Depending on its point of origin, this wine will either be called Syrah or Shiraz. French, and indeed most European vineyards, label wines of this varietal as Syrah, while new-world producers in Australia, South Africa, and South America favour the term Shiraz.
While both wines use the exact same grape varietal, in recent years a distinct difference has developed between Syrah and Shiraz. Syrah wine tends to be lighter in body, while wines labeled Shiraz will often be full-bodied, rich, and peppery.
One wine, two bodies
So which option should you go for? Well, it all really depends on your preference. When trying to choose between a Syrah and a Shiraz keep the following in mind:
Shiraz: Full bodied with a rich, intense fruity flavour. The wine will most likely feature plum, blackcurrant and plum notes and a distinct peppery flavour. These wines tend to have a higher alcohol content than Syrah thanks to their longer ripening time.
Syrah: Lighter than shiraz with less body. These wines tend to have a more complex flavour profile than shiraz. Expect flavours of cherry, smoke, and plum, as well as a distinct earthiness. Syrah’s are more acidic than shiraz and have softer tannins.
While in most cases you can reasonably expect the above flavour profiles to match the wine in question, occasionally the use of these names is not always consistent. Make sure you read the wines description on the label before purchasing.
What to pair them with
Thanks to the differences between Shiraz and Syrah, food pairings can be a little complicated.
Food that goes well with the lighter Syrah might not compliment the full bodied Shiraz, so keep that in mind when picking your poison. Both Syrah and shiraz go extremely well with grilled meats and vegetables, making them perfect wines for sunny days spent around the BBQ. Dark fruit and peppery dishes will bring out the spicy and juicy aspects of both wines. Finally, unless you really know what your doing, try to avoid pairing Syrah or Shiraz with fish dishes.
As the lighter of the two wines, Syrah pairs well with delicate foods.
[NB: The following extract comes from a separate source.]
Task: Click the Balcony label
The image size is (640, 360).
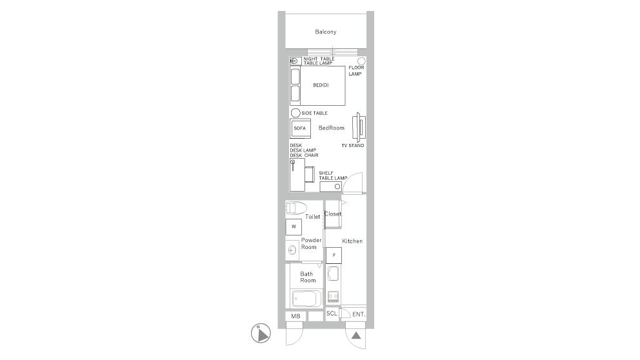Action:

The delicate flavours of lamb pair extremely well with Syrah. Other meats to try included braised beef, grilled chicken, and duck. When it comes to vegetables, grilled peppers, onion, and mushroom will pair well with the wines earthy profile. Thanks to its low tannins Syrah pairs well with aged cheeses. Try some aged gouda, cheddar, or an intense blue cheese to really bring out the flavor.
The full bodied intensity of Shiraz pairs well with fatty grilled meats like pork ribs, beef short rib, and sausages of all kinds. Like Syrah, this wine also pairs well with grilled veggies. It’s also worth giving it a try with certain fruits. Try matching it with some apricot for an intense fruity punch. The strong tannin flavour makes this wine less suited to have with aged cheese.
This is only a small taste of the many foods that pair well with Syrah and Shiraz. Feel free to experiment with different foods and flavors. Cheers!